Error: Out of memory.  The --memory flag may be helpful.
Failed allocation size: 18276860288

End time: Wed Jul  3 11:07:37 2019


Could you please let me know why do I receive this error and how can I solve this issue?

Thank you.
Nooshin

Nooshin Abbasi

unread,
Jul 3, 2019, 3:57:00 PM7/3/19
to plink2-users
As an alternative way, can I merge the vcf files first and then convert them to the binary files with the following command-lines? (Although, I guess this approach may require as big memory as merging the binary files already does)

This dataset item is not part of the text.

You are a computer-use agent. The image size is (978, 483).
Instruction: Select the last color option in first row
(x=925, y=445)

grep '^#' chr1.filtered.vcf > merge.vcf
grep -v '^#' chr1.filtered.vcf chr2.filtered.vcf ... chr22.filtered.vcf >> merge.vcf
plink --vcf merge.vcf --make-bed --allow-extra-chr --out merge

Or, on the other hand, merging binary files of chromosomes 2 by 2 iteratively to build up 22 chromosomes? (for example, 1 and 2 -> 12  ..... 3 and 4 -> 34  ..... 12 and 34 -> 1234)
Does either of these approaches help the memory issue?

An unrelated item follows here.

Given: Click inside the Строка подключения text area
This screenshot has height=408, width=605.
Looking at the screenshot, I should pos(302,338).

Looking forward to hearing from you.
Thank you

Christopher Chang

unread,
Jul 3, 2019, 7:21:16 PM7/3/19
to plink2-users
The most likely reason for this error is the presence of a long variant ID. In particular, if your variant IDs look something like <chr>:<pos>_<ref>_<alt>, PLINK 1.9 will probably choke if you have any very long indels. This isn’t restricted to merging; you basically have to use PLINK 2.0 if you have any super-long variant IDs.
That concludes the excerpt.